What about prorogation?

It is precisely because ministers know that a majority in the House of Commons could force them to secure an extension to avert a no-deal Brexit that prorogation has been mentioned. It was first floated by Dominic Raab during the early stages of the Conservative Party leadership election and Mr Johnson (whom Mr Raab now endorses) has declined to rule it out entirely. It would mean that the Prime Minister would advise the Monarch to dismiss Parliament temporarily and not to recall it until after the 31 October deadline had come and gone and hence the UK had left the EU without a deal despite a majority in the House of Commons existing which opposed that course of action.

There is a precedent of sorts in the democratic era for operating in this fashion. In 1948, the then Prime Minister Clement Attlee convinced King George VI to prorogue the House of Commons for a short period and then bring it back into session. This was a device which made it easier for him to enact the Parliament Act 1949 (reducing the blocking powers of the House of Lords) which the Upper House had been resisting.

The crucial political difference, however, was that in 1948 tactical prorogation was employed to allow a majority in the House of Commons to have its way on an issue (legislating for the Parliament Act), not to prevent a majority in the House of Commons having its way on an issue (legislating to stop the UK leaving the EU without an agreement with it in place).

There would be strong arguments provided that the Monarch was within her rights not to agree to shut down Parliament. Either way, it would be a constitutional crisis of the very highest order. It would be all but certain that once the House of Commons was restored it would vote out the Prime Minister. Prorogation cannot be dismissed because it exists as a weapon but it seems most unlikely. It is more plausible that there would be a short extension followed by a general election campaign.

So is a no-deal Brexit on 31 October impossible then?

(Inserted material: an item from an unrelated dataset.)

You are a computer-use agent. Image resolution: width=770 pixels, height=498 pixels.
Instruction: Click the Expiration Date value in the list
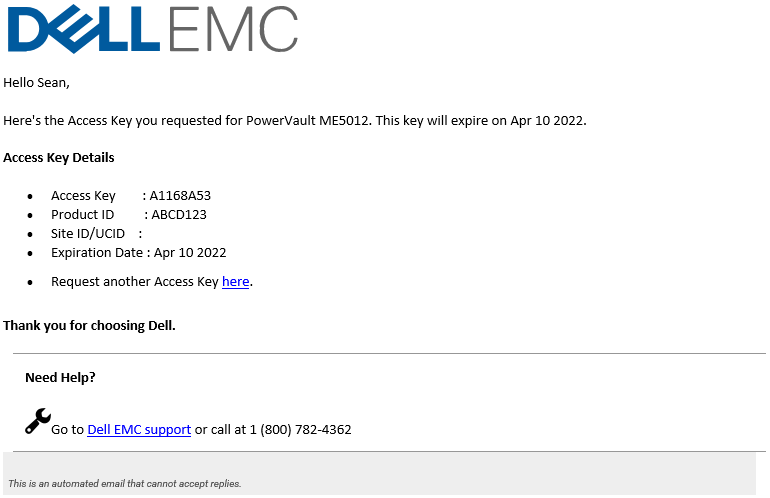click(x=190, y=253)
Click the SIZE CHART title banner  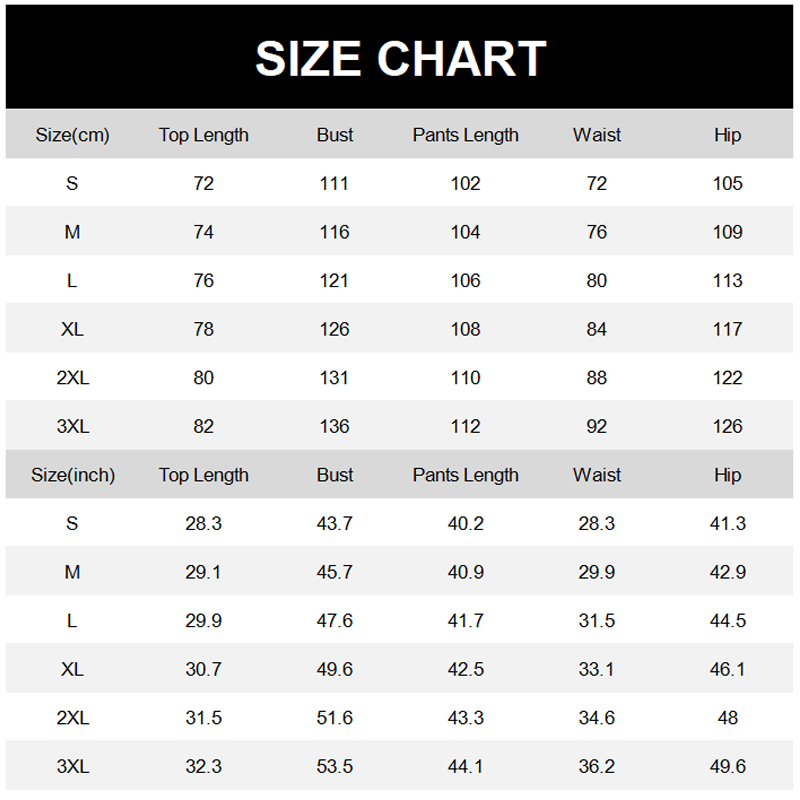(400, 58)
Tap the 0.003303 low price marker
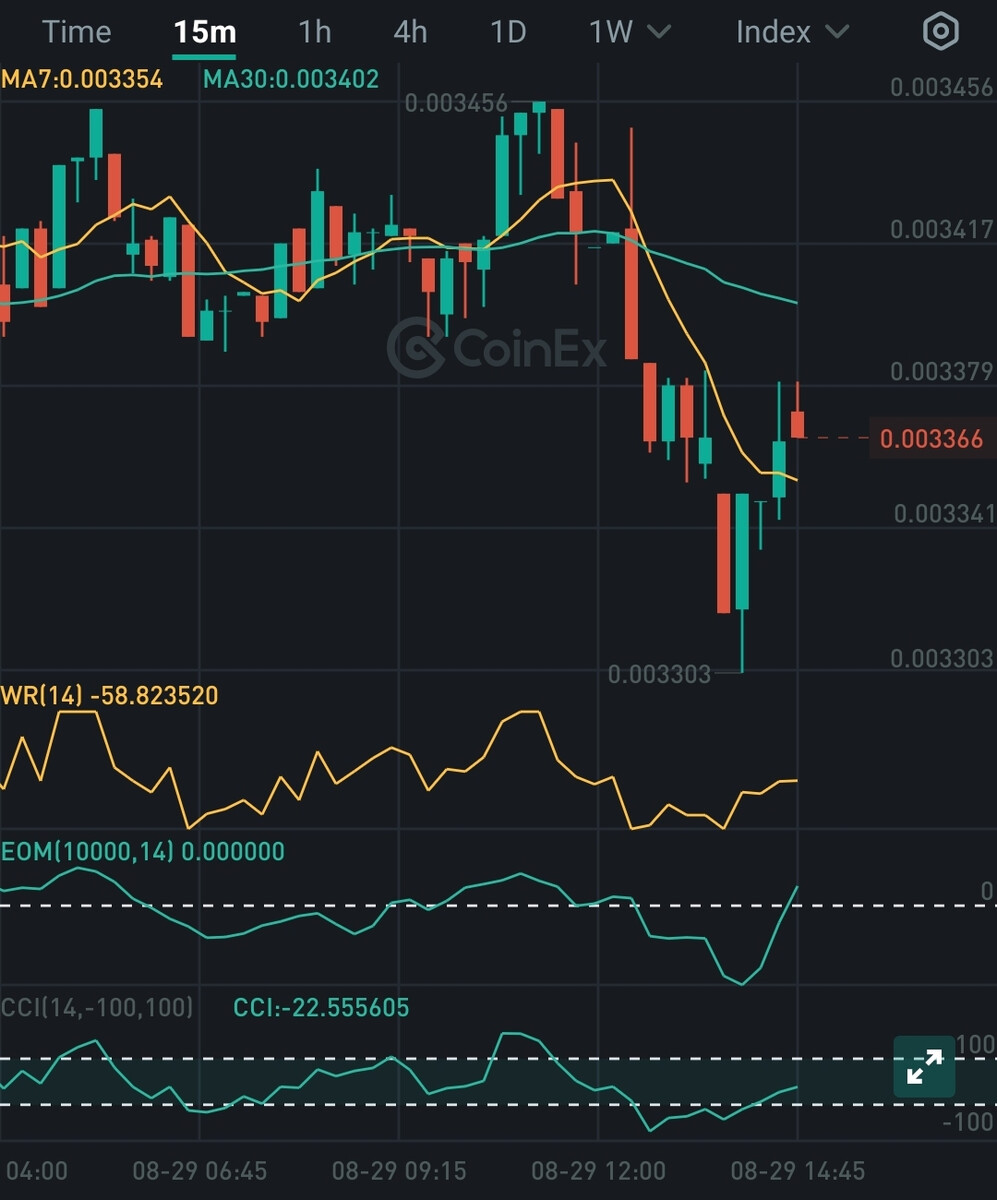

A no-deal Brexit on 31 October which was actively opposed by a majority of MPs is extremely hard to contemplate. It cannot be ruled out entirely because something might transpire which means that a majority of MPs are not against it, or it is just about imaginable that there might be some kind of interim accord between the UK and the EU that falls short of a ‘deal’ but is also not a ‘no deal’, or, despite the preference of the UK House of Commons for a further extension of Article 50, the EU-27 (or a single nation, as any extension requires unanimous approval) decided not to allow for this. Of all of these possibilities, perhaps paradoxically, it is this last one which is the least hardest to envisage.